Lowri Jenkins is a gifted performer, but her talent seems wasted in a show that doesn’t quite know what it’s trying to do.
But it doesn’t work. It very quickly becomes boring and doesn’t add anything to the story. The same can be said for Marie’s telephone conversations with her mother, which keep cropping up time and time again. They grow tiresome very quickly. There’s only so many times you can hear someone say, ‘all right then Mum’, before you want to shout at them to just hang up the phone.
The surreality of the city is evoked well through beeps and voiceovers that make Marie’s trip to the supermarket feel more like a video game. Though she speaks of other people, she is alone on the bare stage, which highlights the sense of loneliness she feels in the busy city. She hopes to find love and friendship but all she finds is a lemon.

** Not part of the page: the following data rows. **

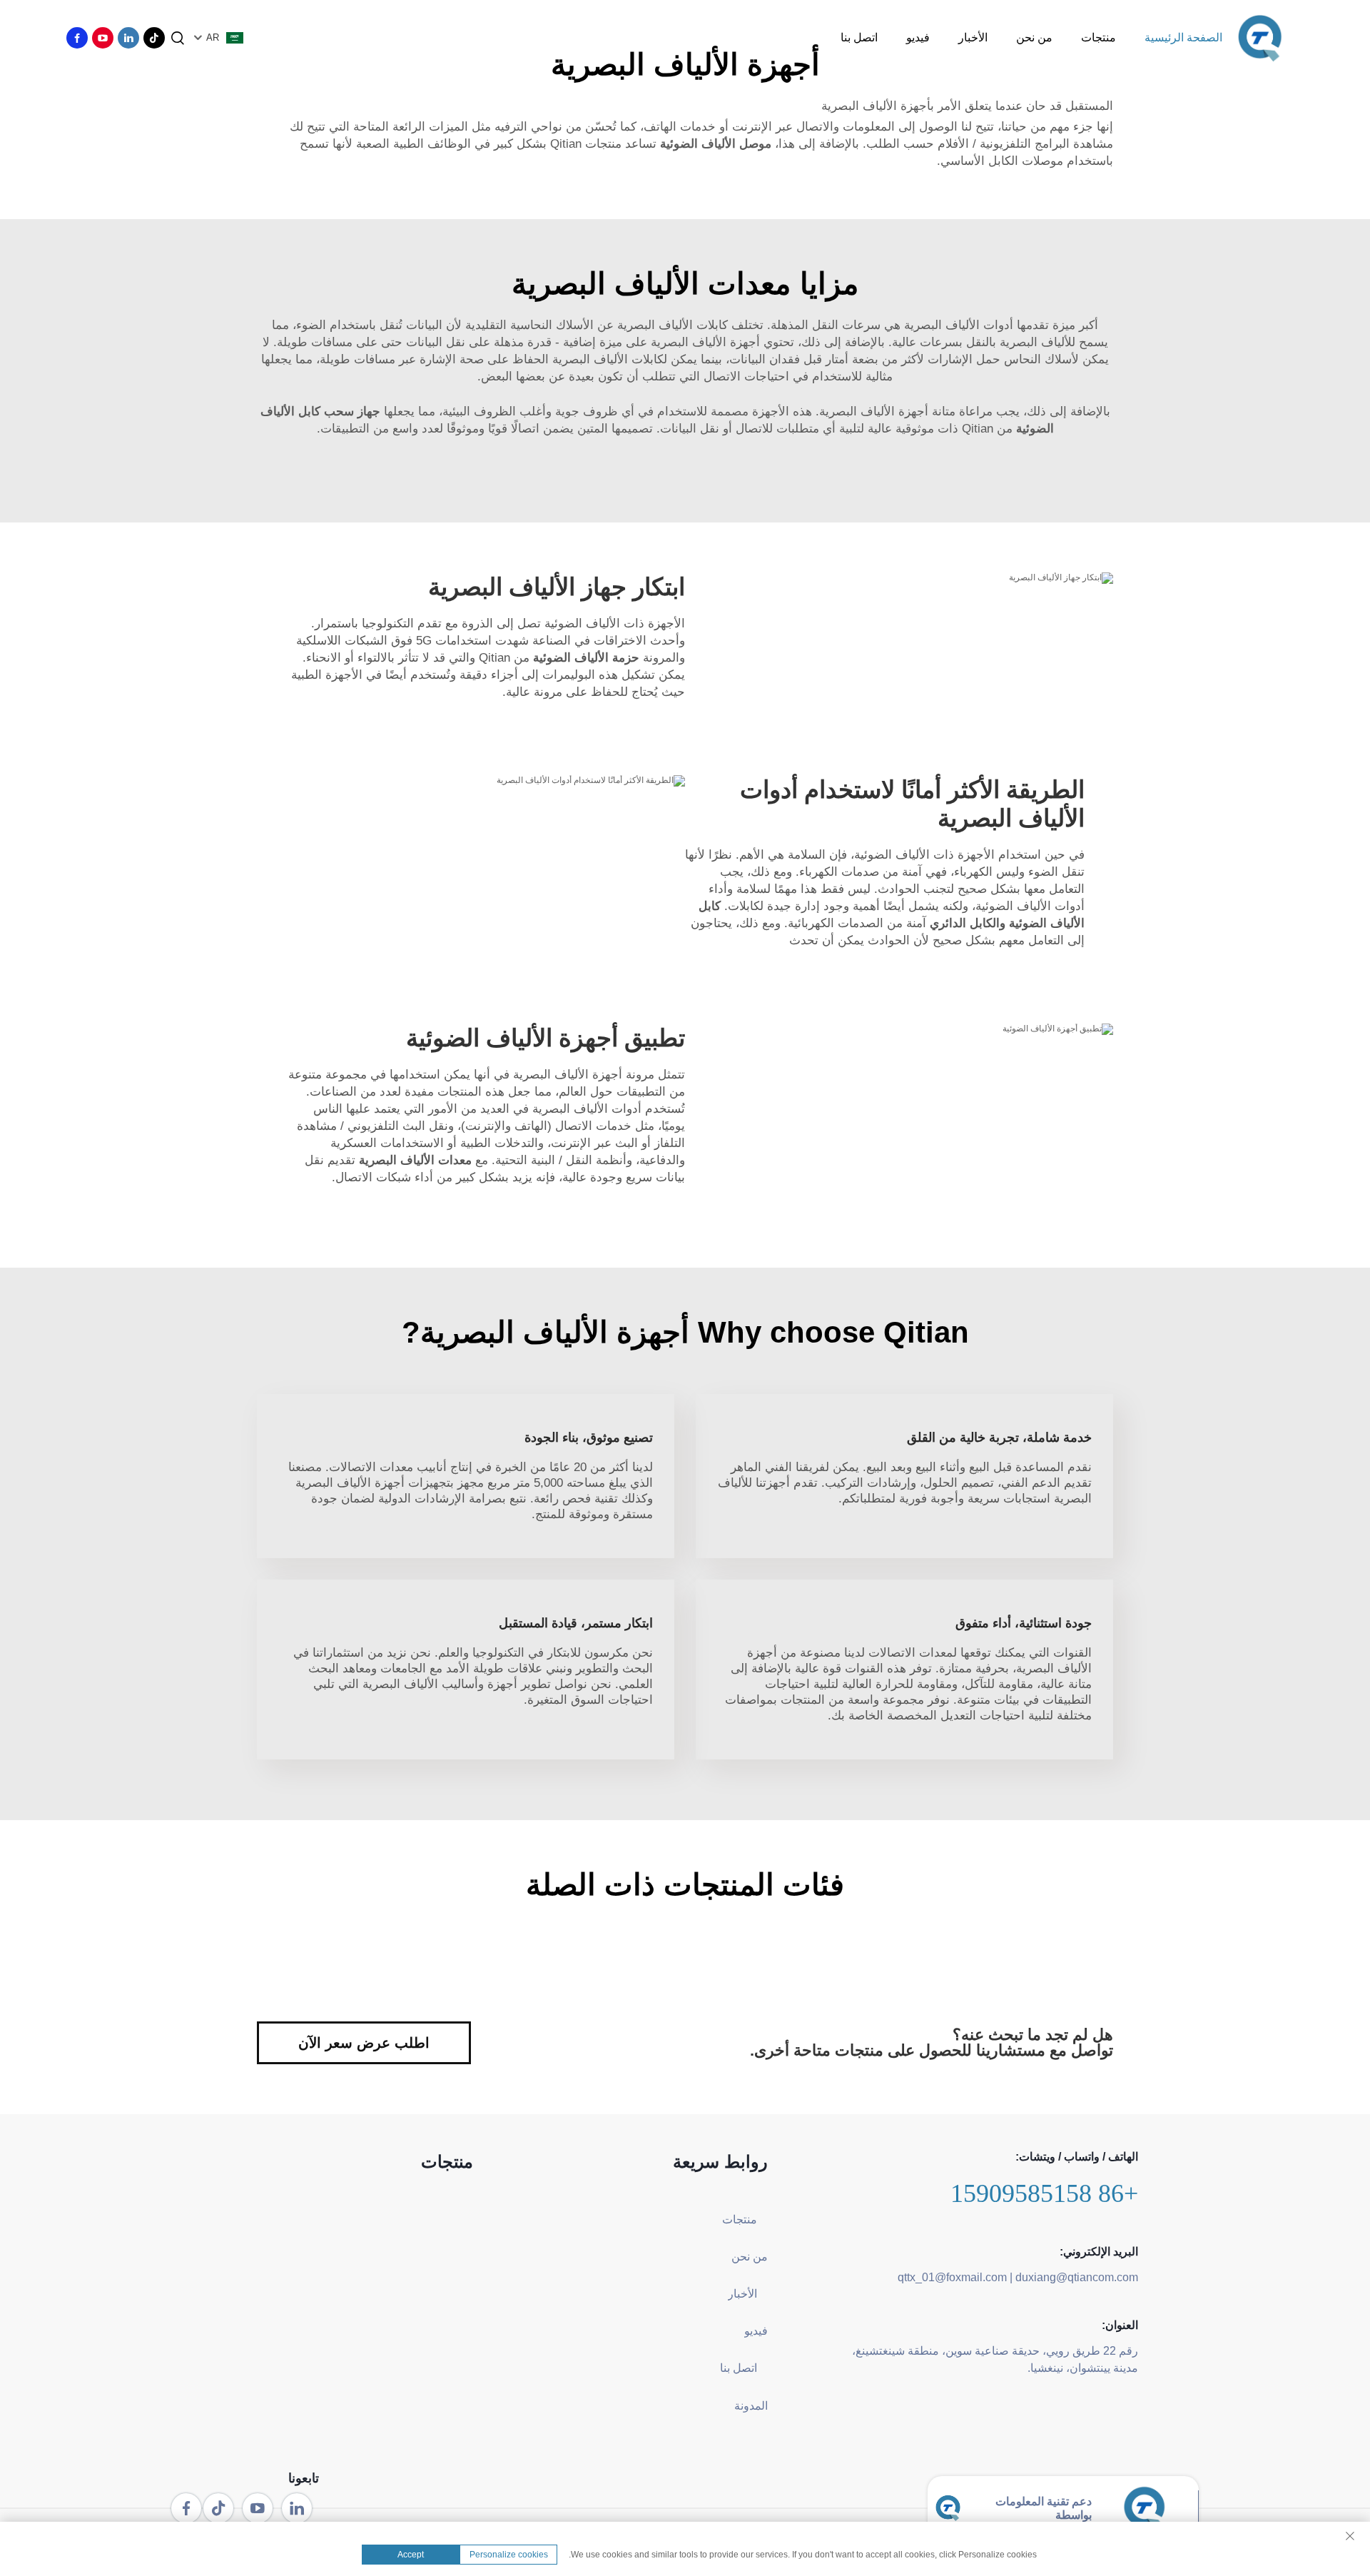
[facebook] (77, 38)
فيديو (918, 37)
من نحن (1034, 37)
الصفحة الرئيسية (1183, 37)
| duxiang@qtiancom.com (1074, 2277)
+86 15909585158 (1044, 2193)
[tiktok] (154, 38)
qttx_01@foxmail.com (952, 2277)
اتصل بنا (859, 37)
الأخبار (973, 37)
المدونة (751, 2406)
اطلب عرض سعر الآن (364, 2043)
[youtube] (102, 38)
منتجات (1098, 37)
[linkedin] (128, 38)
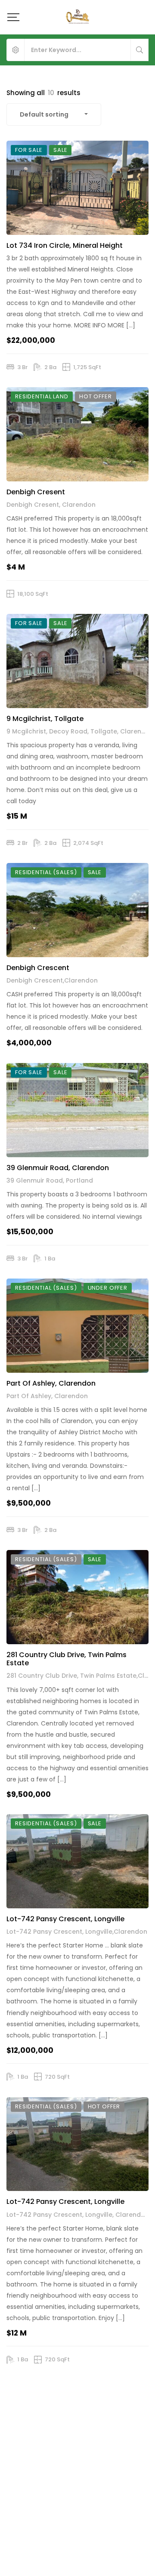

This show has potential, definitely, but at the moment it doesn’t work well as a whole. There doesn’t seem to be enough substance to the piece; aside from the phone conversations to the Mum (which could definitely be better), the show is made up of random movement sequences, patches where nothing at all really happens, and some bizarre lighting choices. Perhaps with better direction, a clearer vision or more material, this could feel like a full piece. Lowri Jenkins is a gifted performer, but her talent seems wasted in a show that doesn’t quite know what it’s trying to do.